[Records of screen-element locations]
********************

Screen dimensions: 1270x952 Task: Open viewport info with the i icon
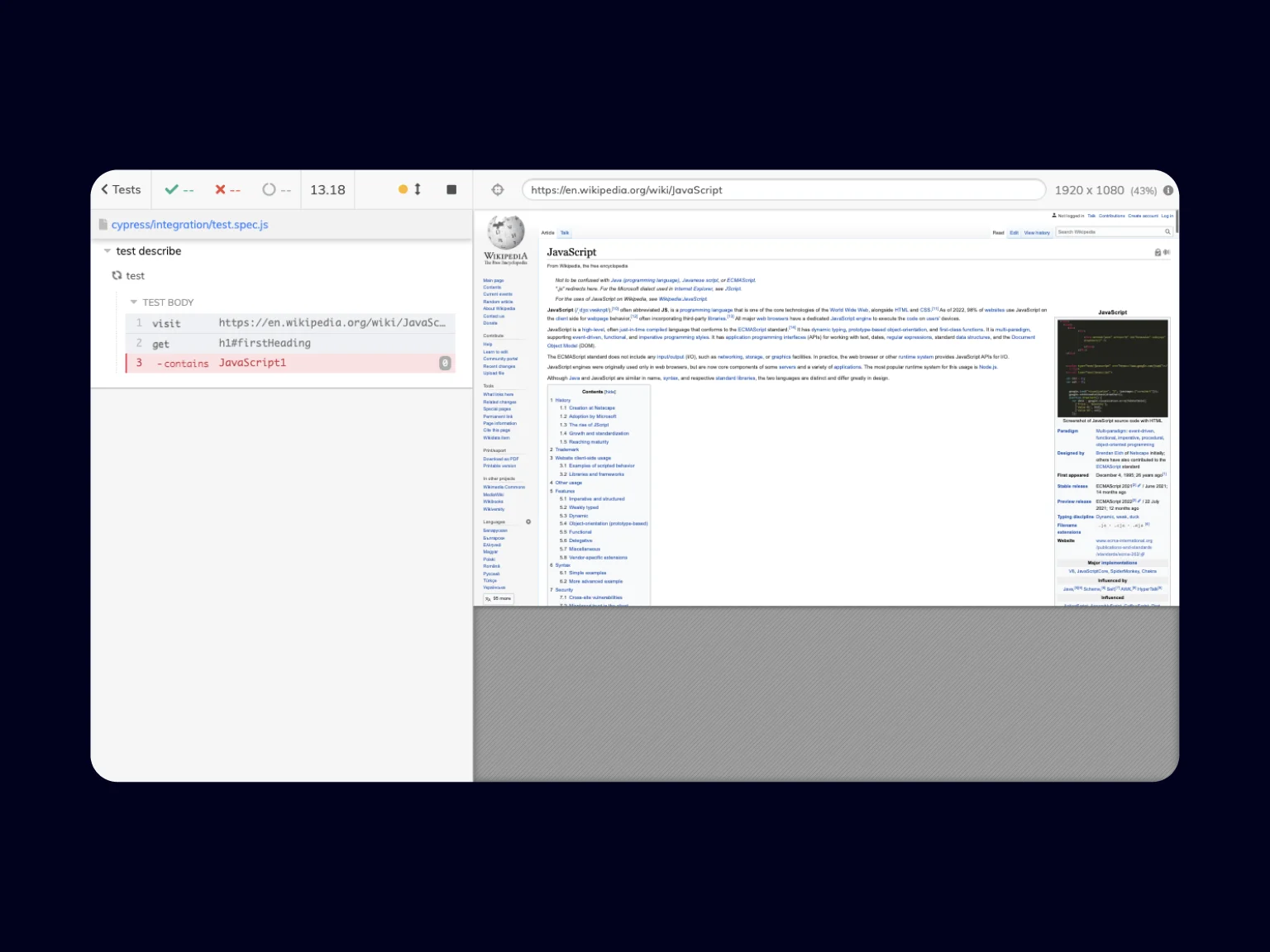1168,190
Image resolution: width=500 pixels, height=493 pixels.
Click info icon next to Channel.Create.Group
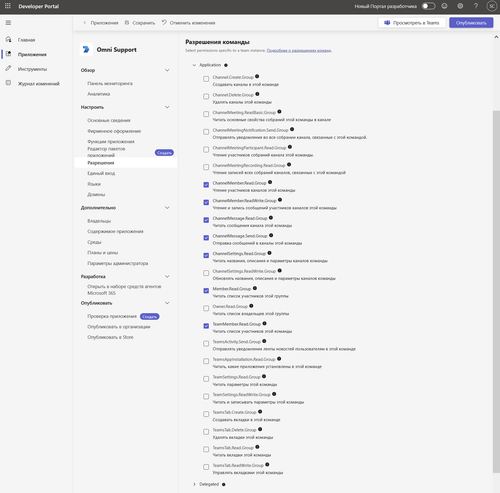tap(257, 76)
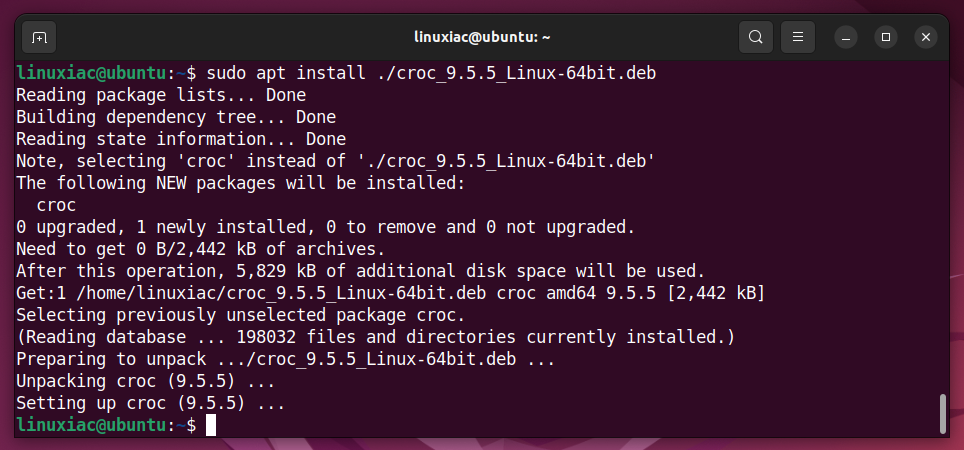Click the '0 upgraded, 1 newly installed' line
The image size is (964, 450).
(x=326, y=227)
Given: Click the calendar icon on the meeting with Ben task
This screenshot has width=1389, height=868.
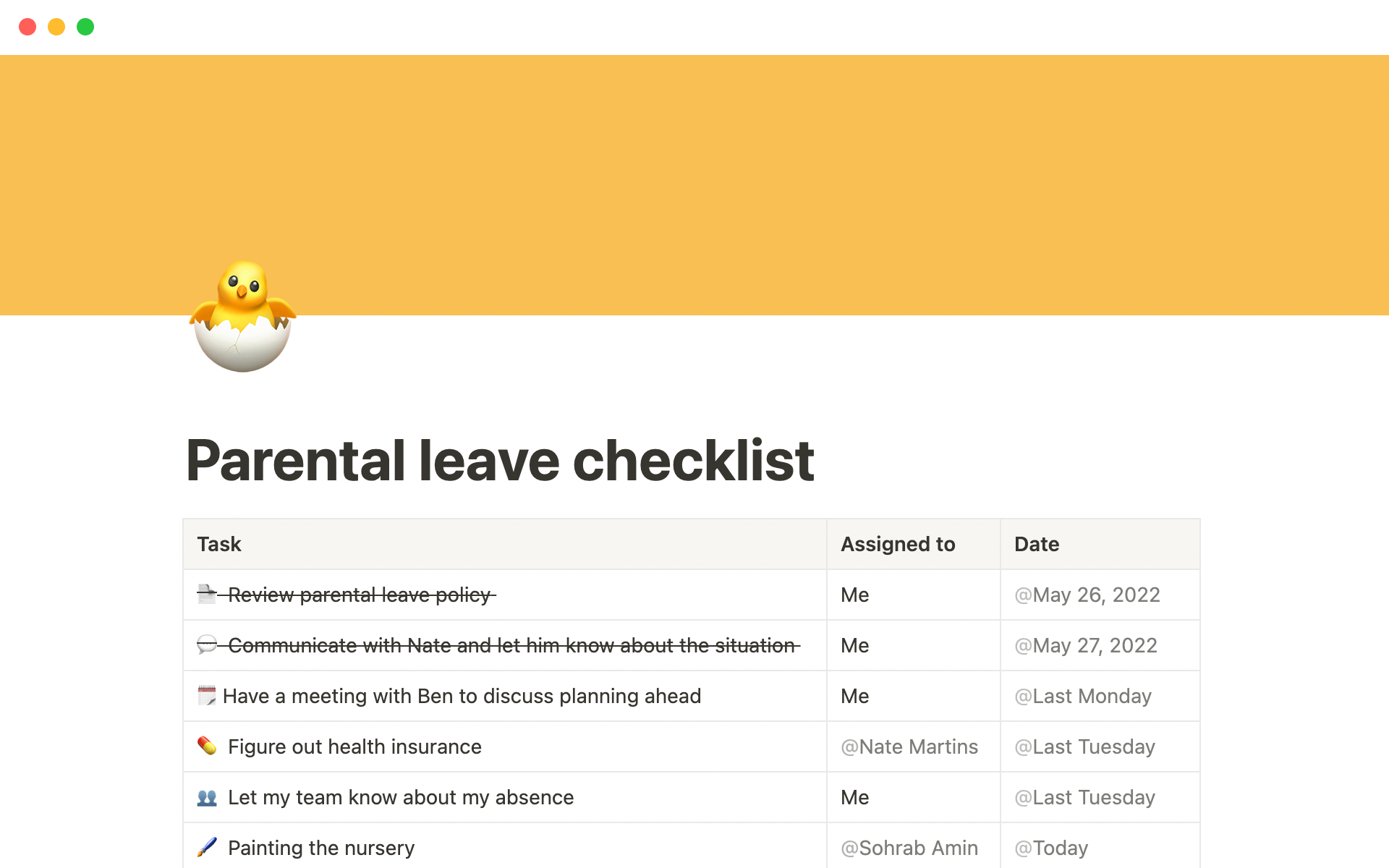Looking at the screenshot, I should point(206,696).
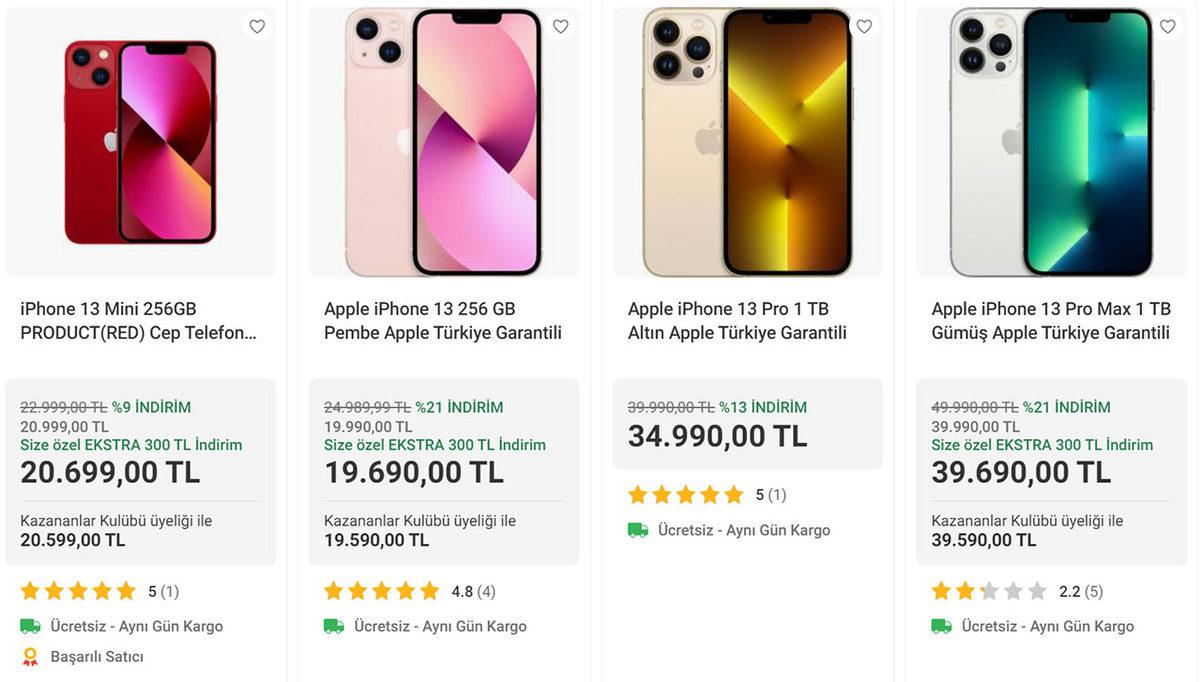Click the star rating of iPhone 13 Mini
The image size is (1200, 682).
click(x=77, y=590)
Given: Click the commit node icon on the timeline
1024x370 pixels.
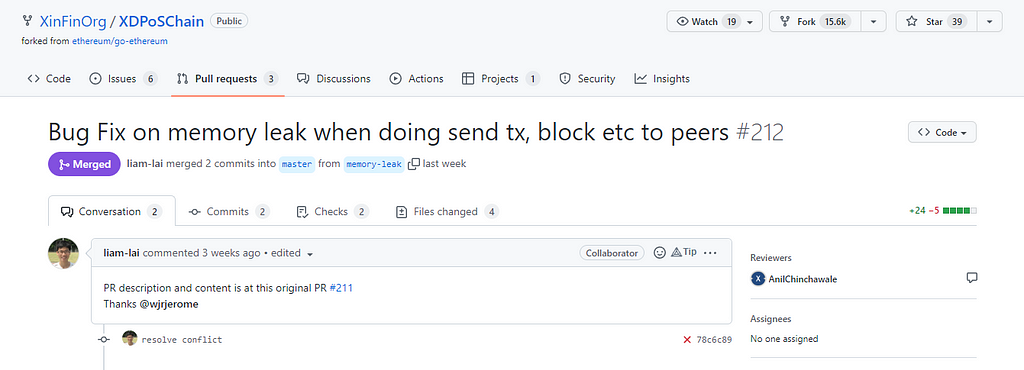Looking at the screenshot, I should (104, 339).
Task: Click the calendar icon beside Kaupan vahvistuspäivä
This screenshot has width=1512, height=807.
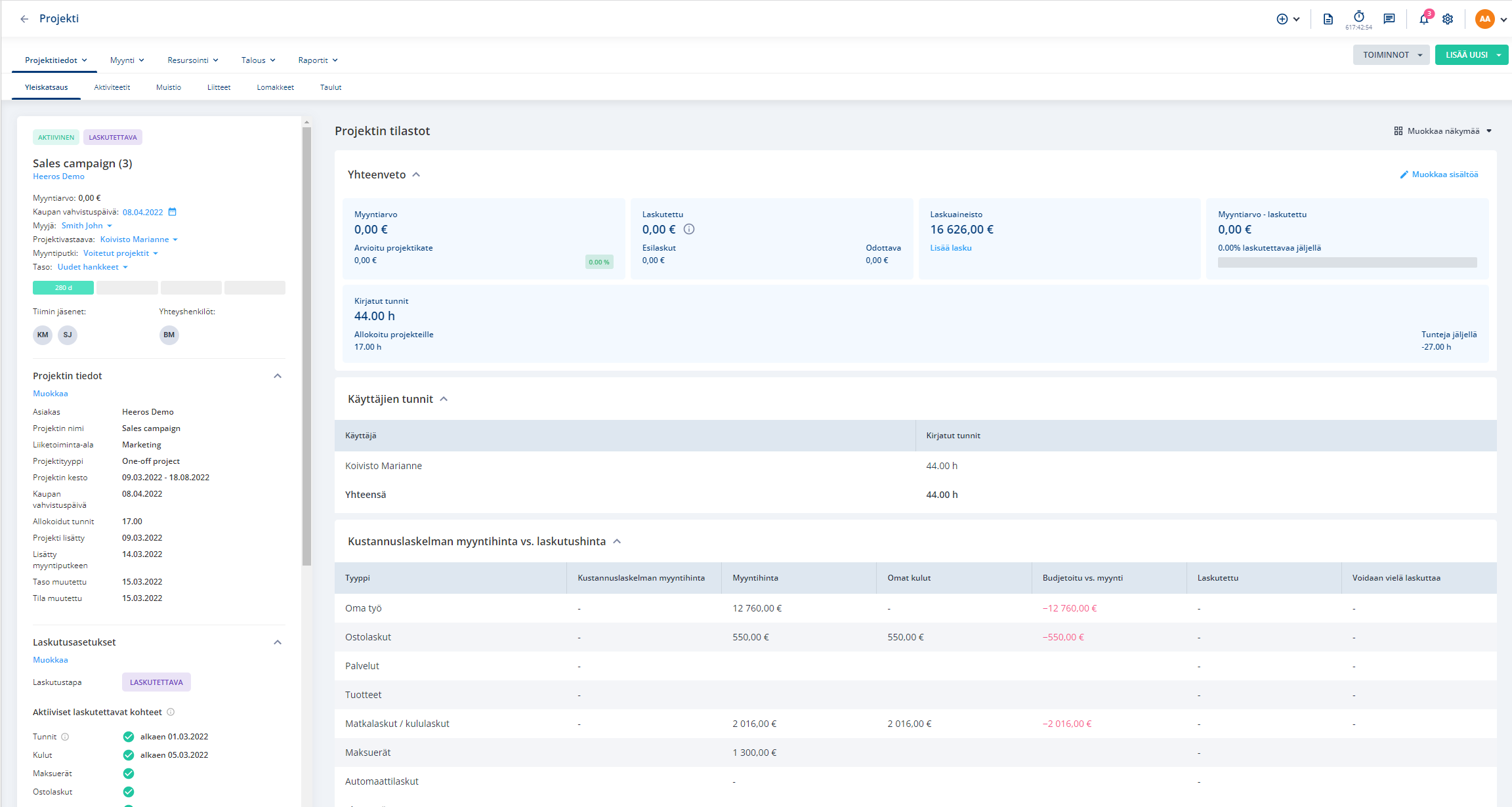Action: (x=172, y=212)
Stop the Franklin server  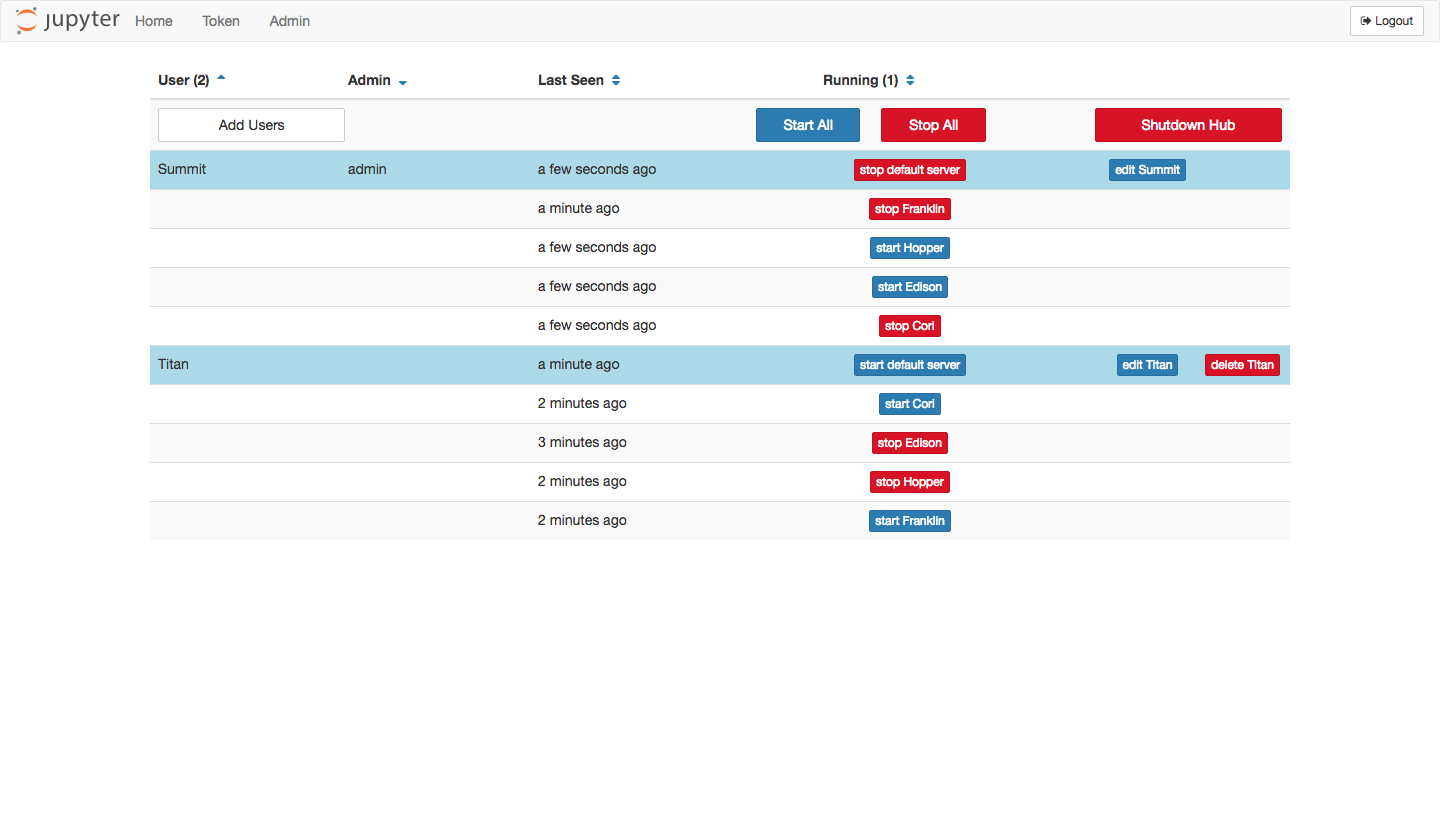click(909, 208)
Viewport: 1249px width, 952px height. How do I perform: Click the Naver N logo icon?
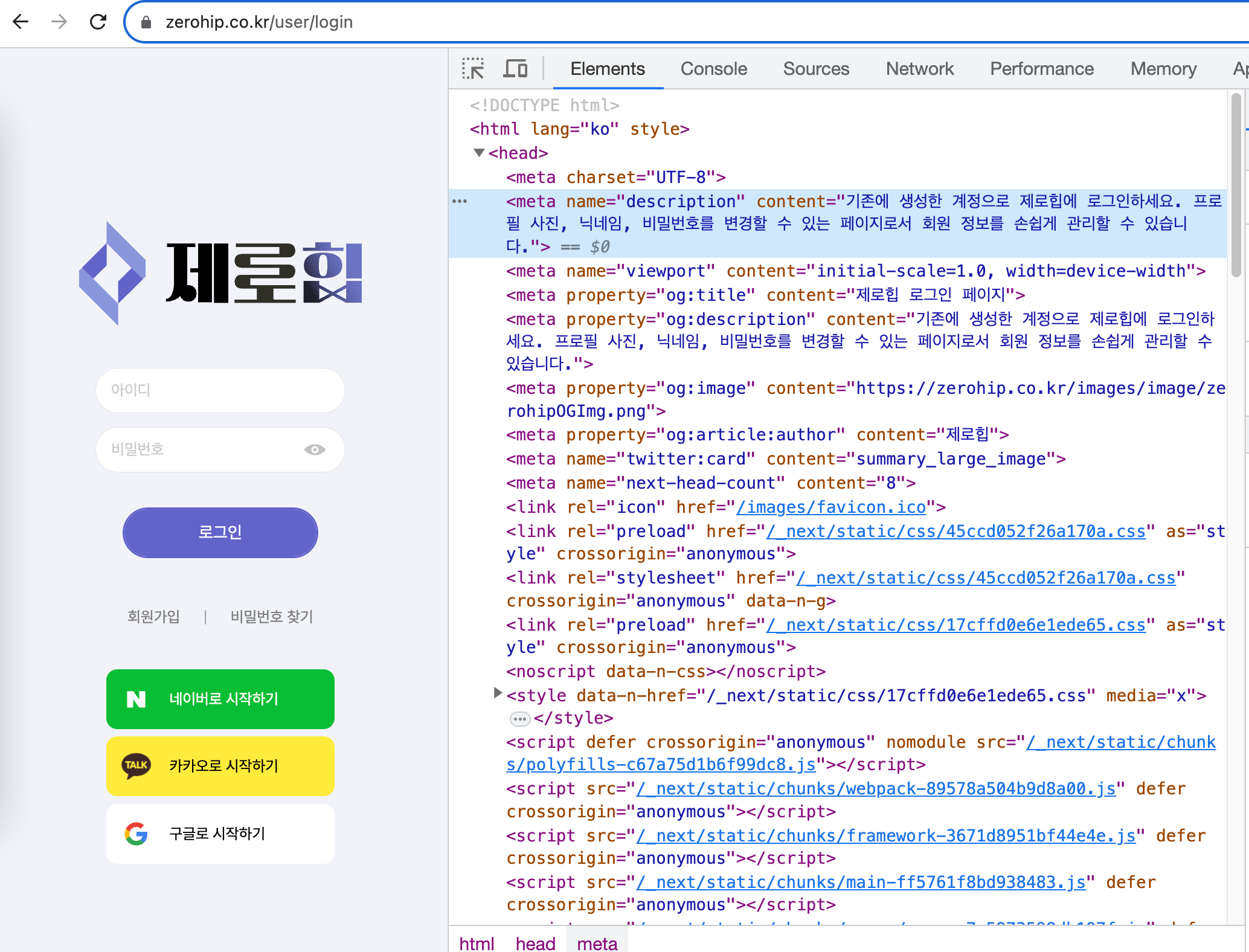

********************

Given instruction: Can you reproduce the material word for word, starting at the line that contains "Given: Click the calendar" and ending at the line that contains "Looking at the screenshot, I should (104, 339).", with both of those lines included and nothing else? Leave the pictures out.

Solution to the exercise:
Given: Click the calendar icon on the meeting with Ben task
This screenshot has width=1389, height=868.
Looking at the screenshot, I should point(206,696).
Click the star rating of iPhone 13 Mini
The image size is (1200, 682).
click(x=77, y=590)
Given: Click the commit node icon on the timeline
1024x370 pixels.
Looking at the screenshot, I should (104, 339).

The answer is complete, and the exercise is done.